The war has left Omar Dirawi, a 22-year-old Palestinian photojournalist, burying 32 members of his family who were killed in Israeli air raids. His relatives had sought refuge in his home after receiving evacuation orders from the Israeli military. With no space left in the cemetery, Dirawi had to dig a narrow trench and perform abbreviated funeral prayers before the next round of airstrikes forced everyone to seek shelter.
The sheer number of casualties has made it impossible for hospitals and morgues to cope with the influx of bodies. Over 7,700 Palestinians have been killed since the conflict escalated on October 7th, according to the Gaza-based Health Ministry. Among the dead, nearly 300 remain unidentified. The overwhelmed system has led to delays in recovering bodies, leaving them swollen and disfigured beyond recognition.
The overcrowded cemeteries have forced families to dig up long-buried bodies and deepen existing graves to accommodate the newly deceased. Bilal Al-Hour, a professor at Gaza’s Al Aqsa University, lost 25 family members in an airstrike that destroyed their home. His brother had to exhume old plots in the local cemetery to make room for the newly deceased.
Morgues are overflowing, leading hospitals to bury bodies before their relatives can claim them. Gravediggers have resorted to laying unidentified bodies side by side in mass graves.
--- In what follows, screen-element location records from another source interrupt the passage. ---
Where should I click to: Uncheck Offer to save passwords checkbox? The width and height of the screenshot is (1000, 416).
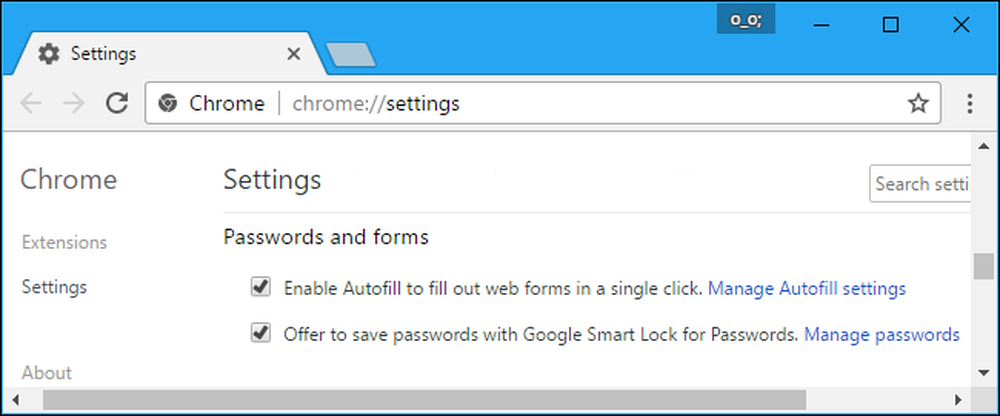260,333
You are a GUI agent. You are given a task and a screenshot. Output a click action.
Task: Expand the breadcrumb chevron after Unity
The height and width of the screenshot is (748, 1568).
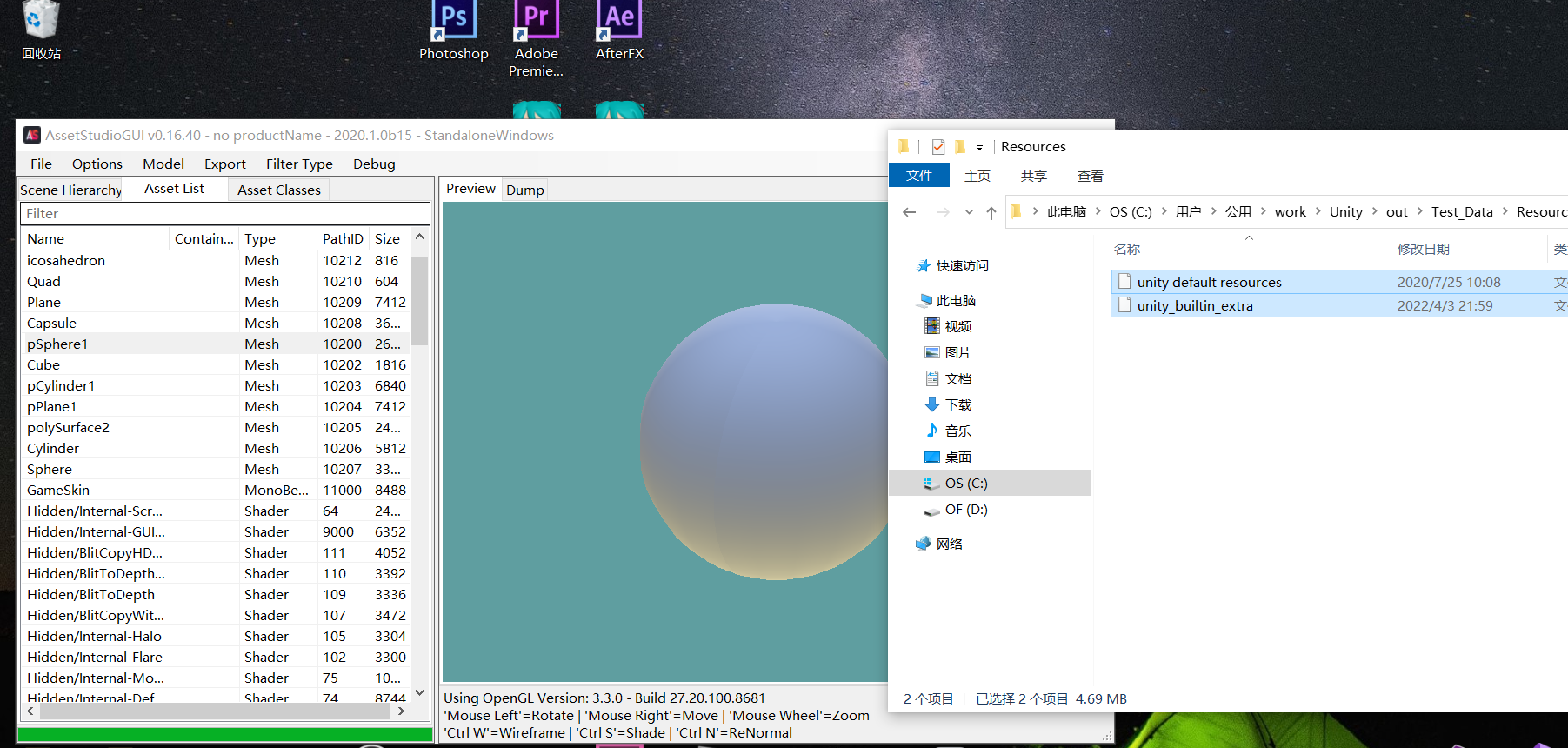click(x=1375, y=211)
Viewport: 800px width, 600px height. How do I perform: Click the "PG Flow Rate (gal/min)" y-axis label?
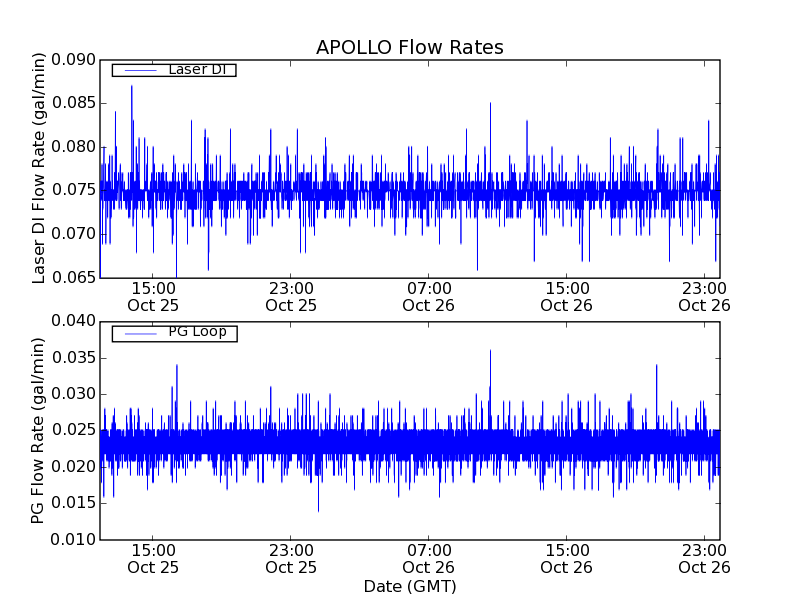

The fear of being buried anonymously has prompted families to wear identification bracelets and write names on their children’s bodies with markers.
The Awqaf ministry, responsible for religious matters, has authorized the digging of mass graves due to the large number of casualties and limited space. Each governorate in Gaza now has at least two mass graves, some holding over 100 people. The urgency of the situation has forced hasty burials, depriving families of the opportunity to properly mourn their loved ones.
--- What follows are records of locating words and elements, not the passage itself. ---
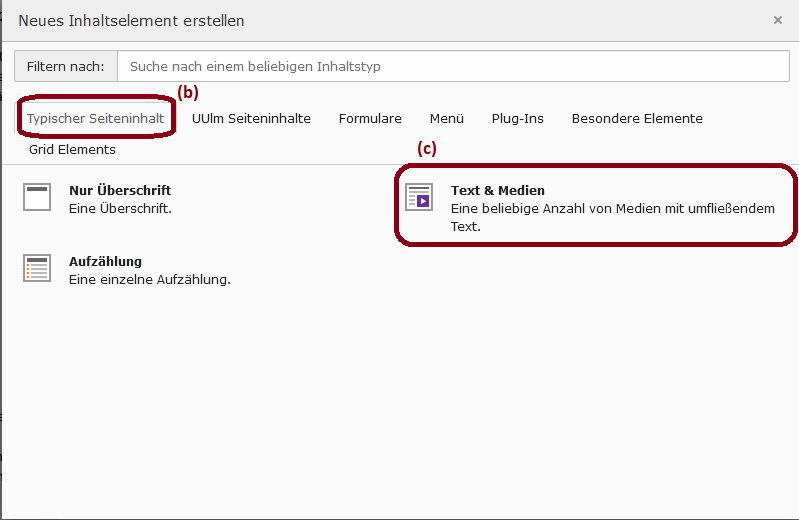799x520 pixels.
Task: Click the Nur Überschrift header icon
Action: click(37, 197)
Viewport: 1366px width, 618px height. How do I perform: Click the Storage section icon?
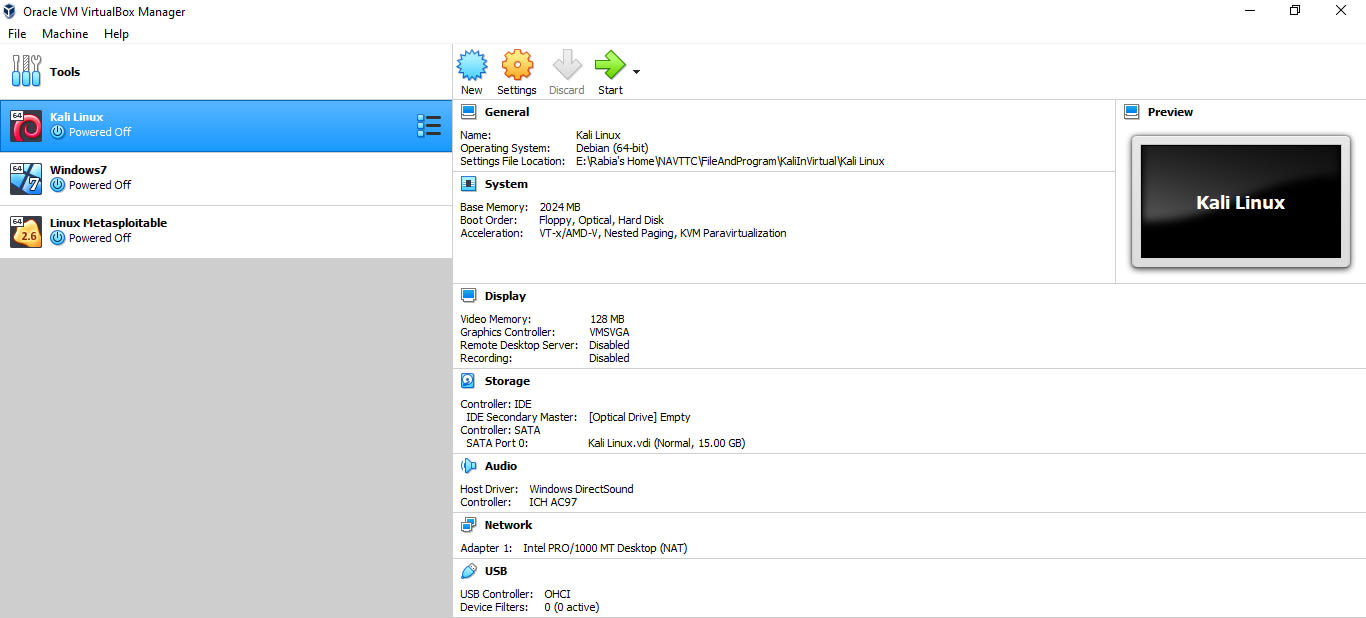[468, 380]
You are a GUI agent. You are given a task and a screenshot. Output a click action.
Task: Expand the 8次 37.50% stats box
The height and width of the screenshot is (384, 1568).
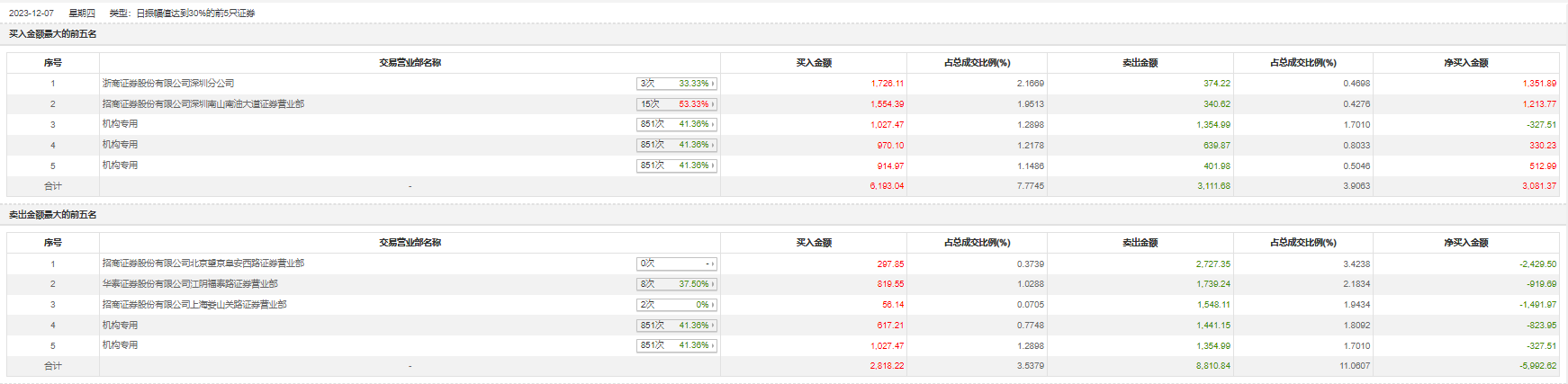676,284
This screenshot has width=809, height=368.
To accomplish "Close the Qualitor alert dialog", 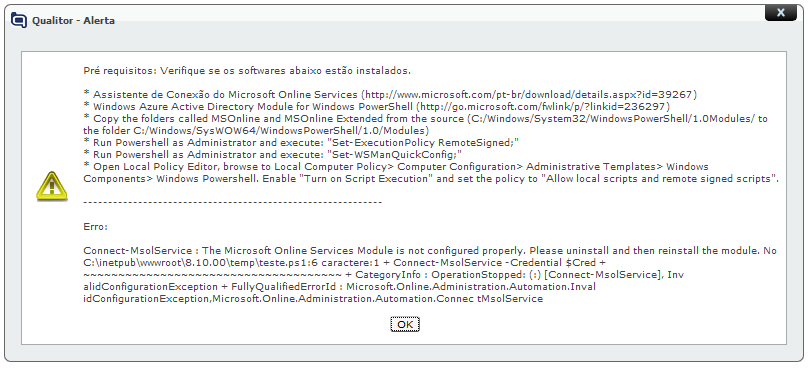I will 781,12.
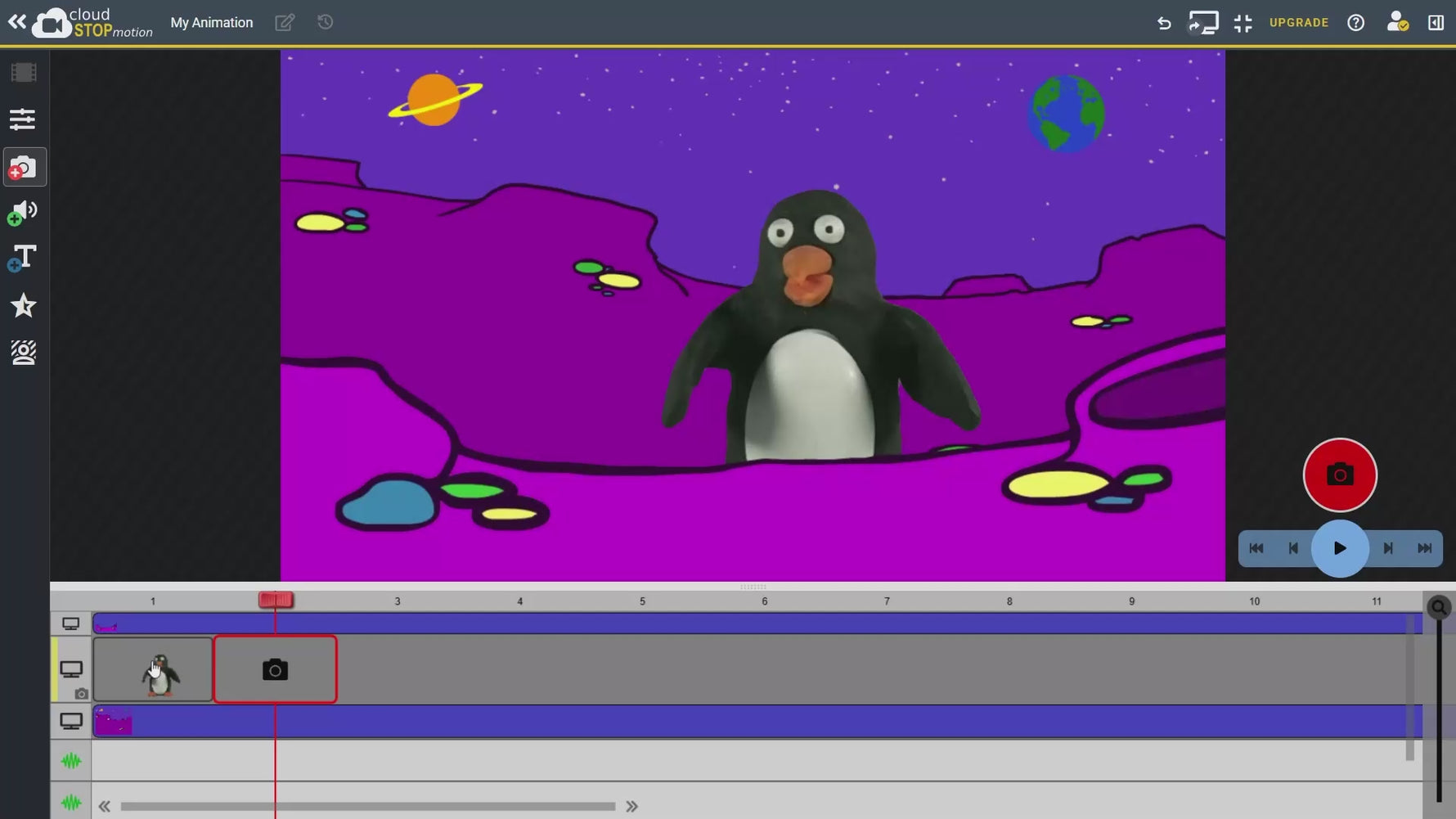The width and height of the screenshot is (1456, 819).
Task: Open the green screen effect tool
Action: [24, 353]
In addition to the loss of funeral rites, Palestinians in Gaza are now facing a new challenge – the loss of cellular and internet service. Communication with the outside world has become nearly impossible, making it difficult to call ambulances or check on the safety of loved ones in different buildings.
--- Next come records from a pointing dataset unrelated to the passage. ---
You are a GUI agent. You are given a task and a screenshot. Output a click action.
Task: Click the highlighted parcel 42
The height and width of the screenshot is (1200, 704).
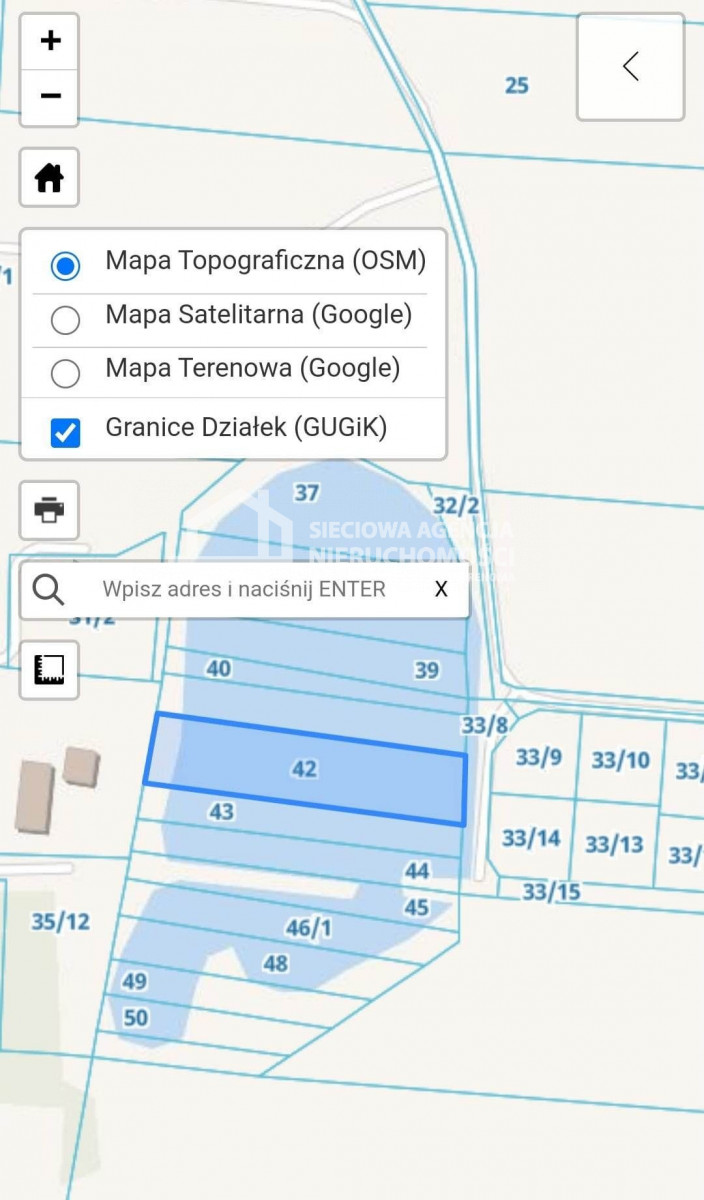click(304, 768)
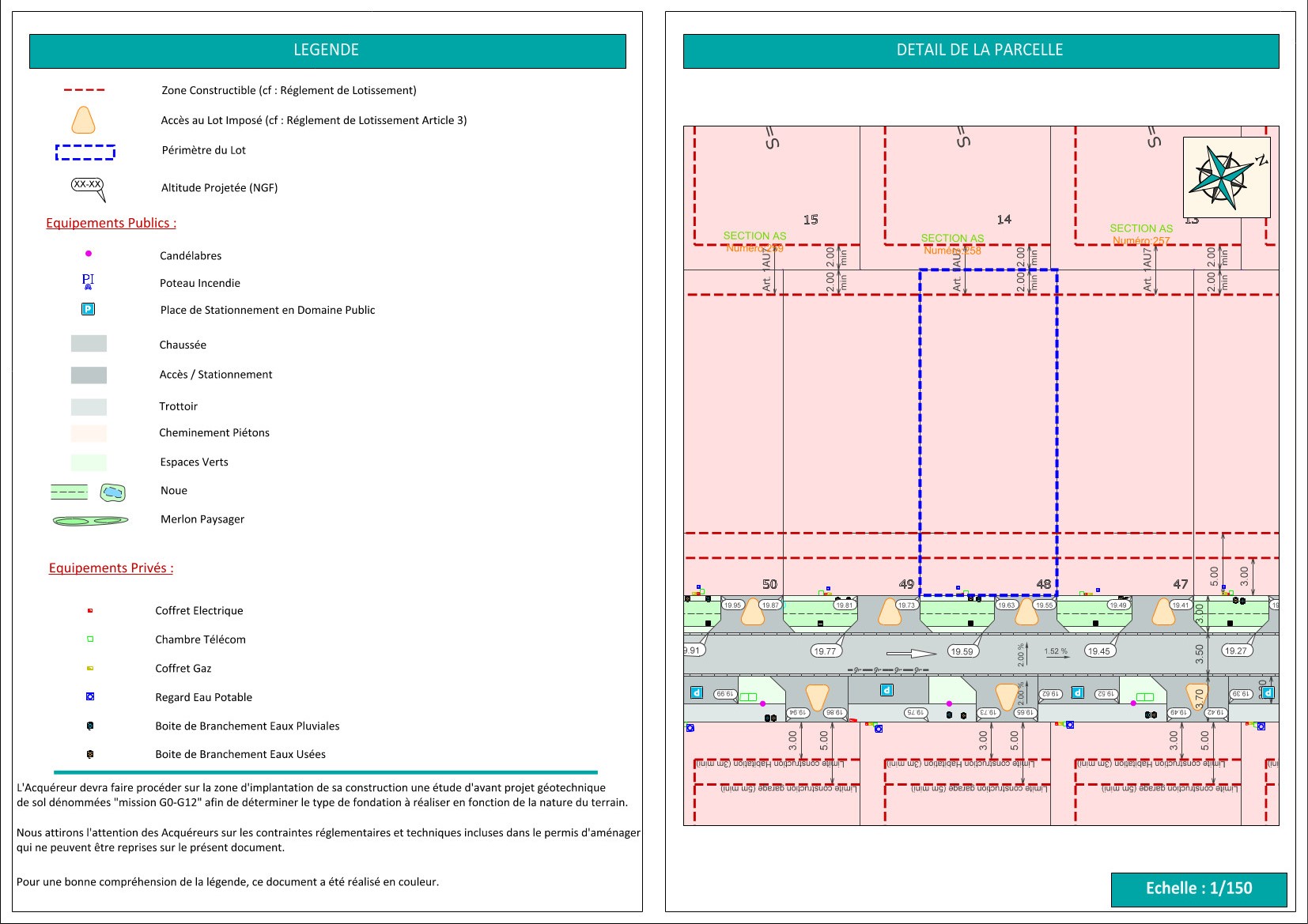Click the red dashed Zone Constructible legend line

pos(84,90)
The ongoing conflict has left the people of Gaza in a state of fear and panic. With Israel expanding its ground incursion and intensifying bombardment, an estimated 1,700 people remain trapped beneath the rubble. Civil defense workers are impeded by Israeli airstrikes, making it dangerous for them to carry out rescue missions.
The war in Gaza has not only robbed Palestinians of their loved ones but also their ability to properly mourn and find closure. The overwhelming number of casualties has made it impossible to carry out traditional funeral rites, leaving families to bury their dead in mass graves or hastily dig shallow trenches. The loss of cellular and internet service further isolates the people of Gaza, making it difficult for them to seek help or find out if their loved ones are still alive.
As the conflict continues to escalate, the international community must recognize the immense human suffering taking place in Gaza. Efforts should be made to provide humanitarian aid and support to those affected by the war. The people of Gaza deserve the opportunity to grieve and mourn their loved ones with dignity and respect.